> Work instructions
Copy out the lines from the one containing "Viewport: 800px width, 600px" through the end of the records, keeping both ends and changing nothing. Leave the pictures out of your answer.

> Extracted data
§
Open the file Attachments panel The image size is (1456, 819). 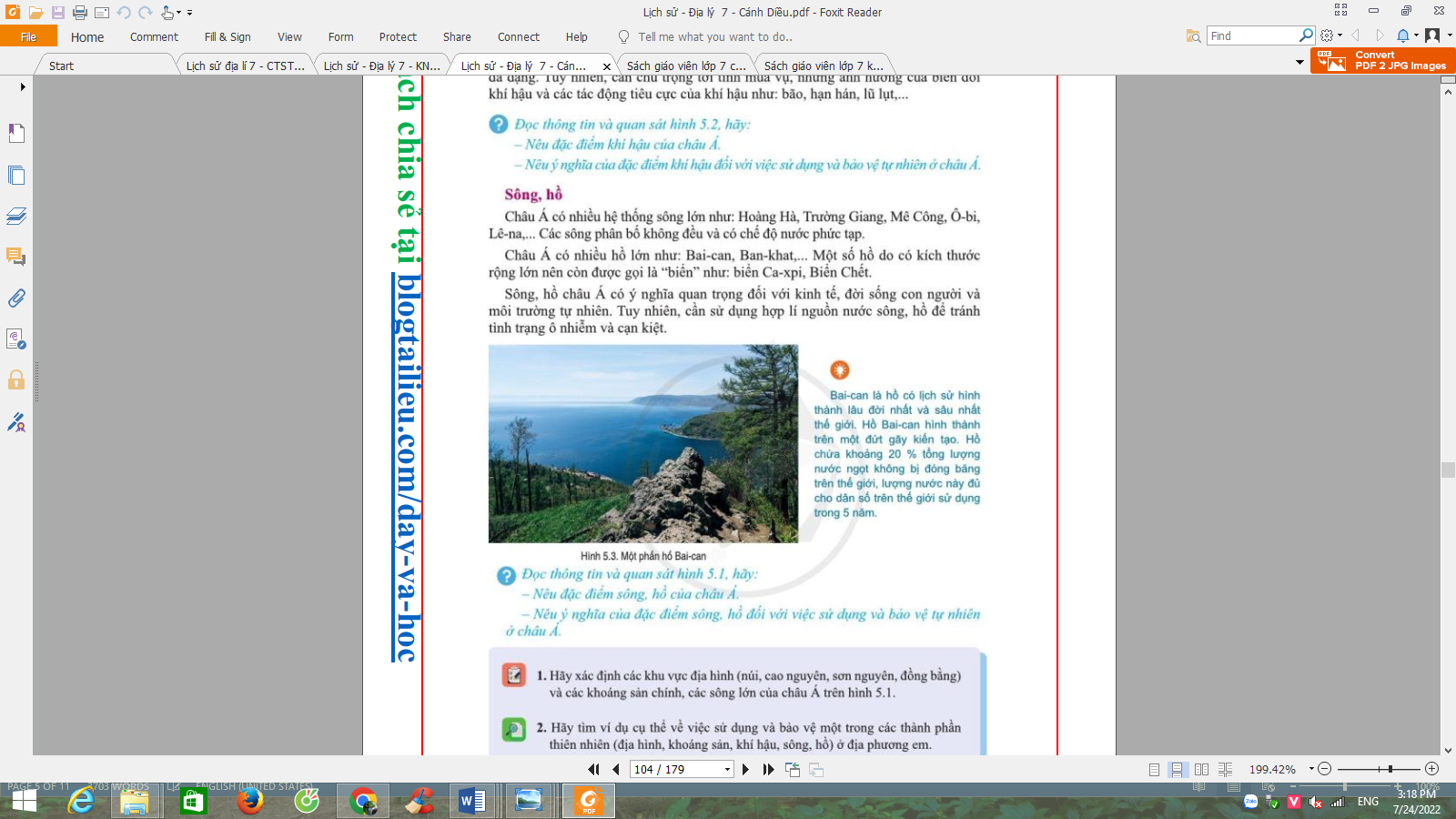click(x=15, y=298)
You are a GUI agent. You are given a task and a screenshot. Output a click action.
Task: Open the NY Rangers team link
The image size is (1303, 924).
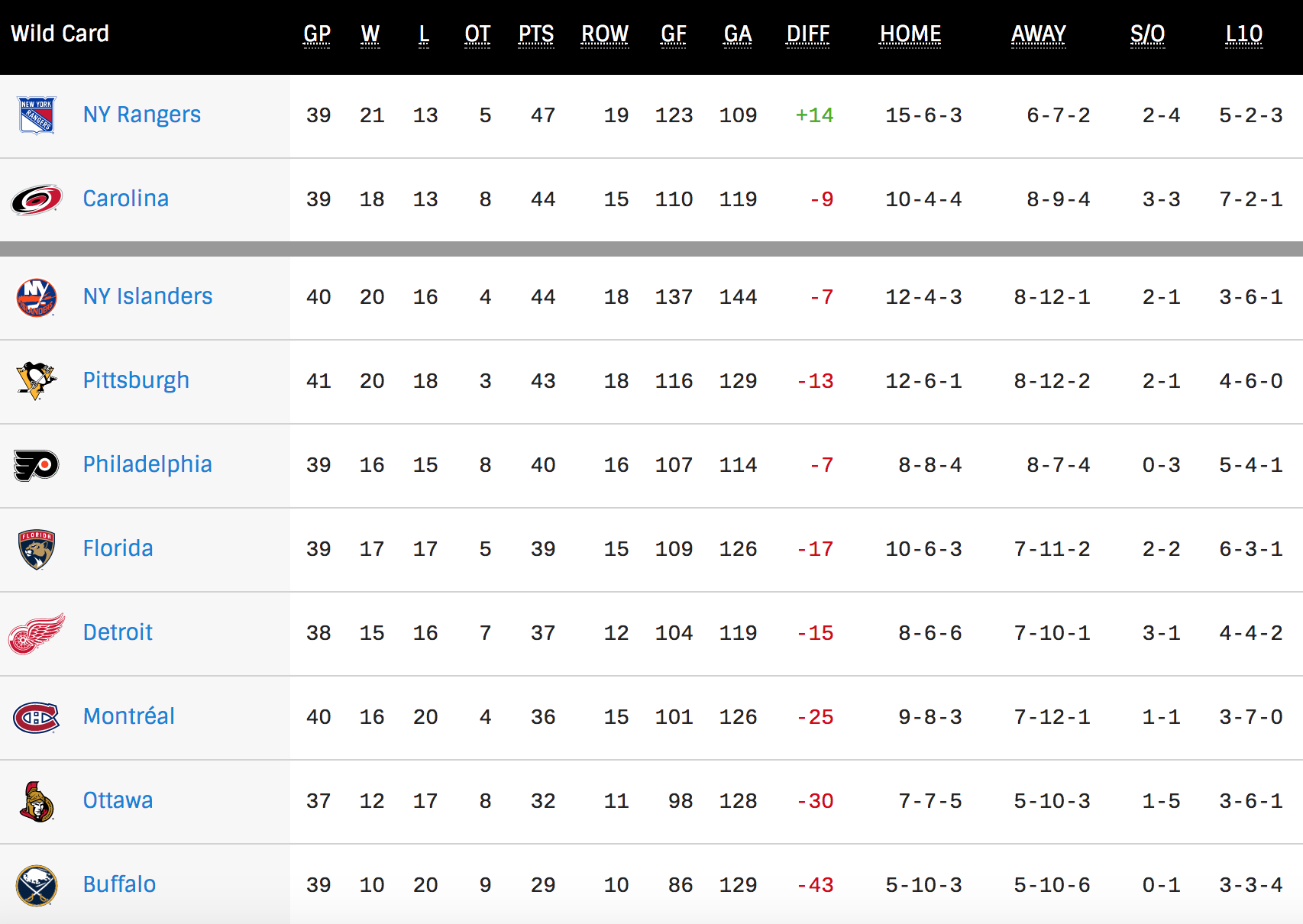(141, 115)
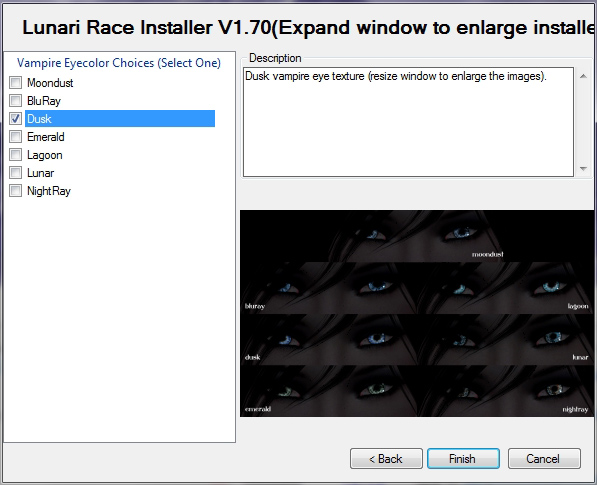Click the description scrollbar up arrow
This screenshot has height=485, width=597.
tap(583, 76)
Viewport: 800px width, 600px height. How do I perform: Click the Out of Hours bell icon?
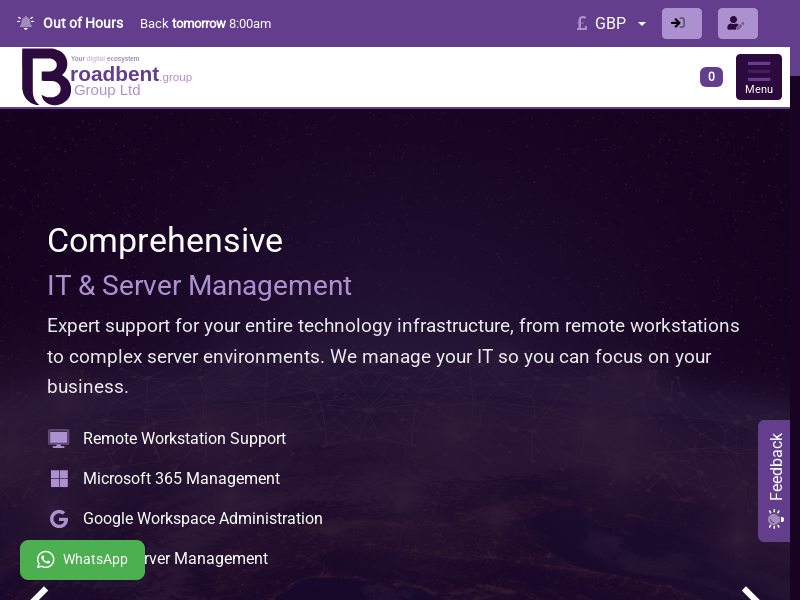[x=26, y=23]
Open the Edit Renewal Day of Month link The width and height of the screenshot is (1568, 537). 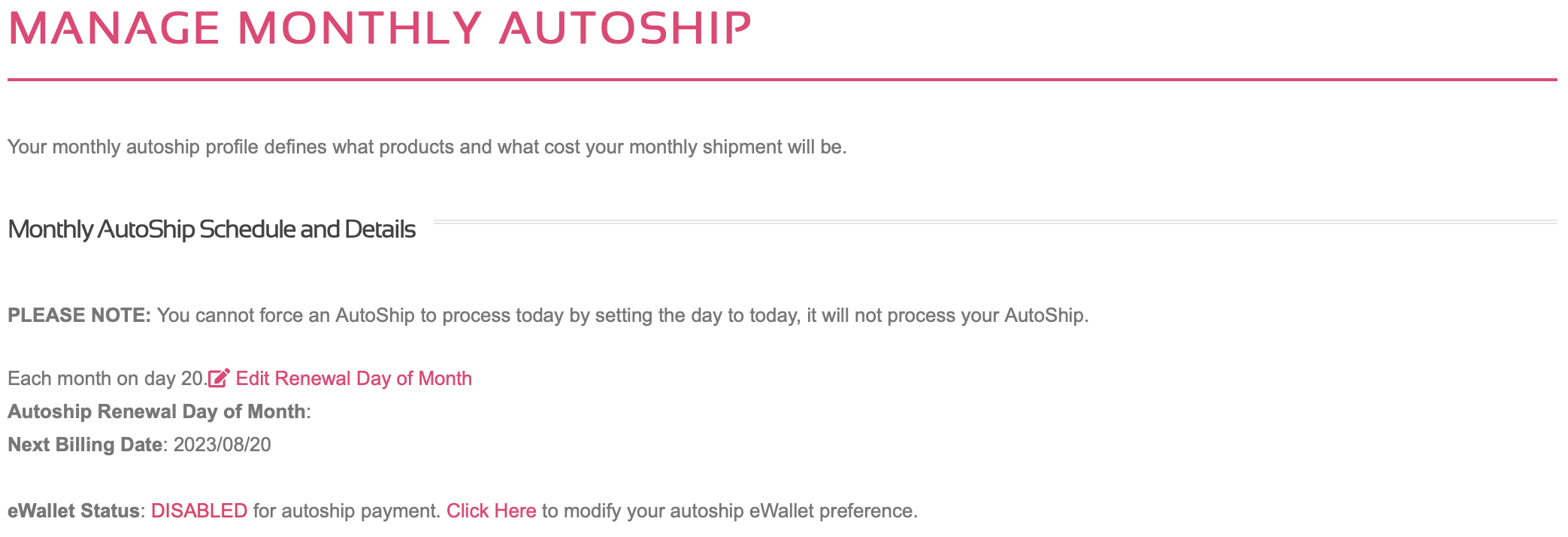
§
> Output for this task
Viewport: 800px width, 600px height. How do I perform: Click the Out of Hours bell icon?
[x=26, y=23]
Open the Edit Renewal Day of Month link The width and height of the screenshot is (1568, 537). 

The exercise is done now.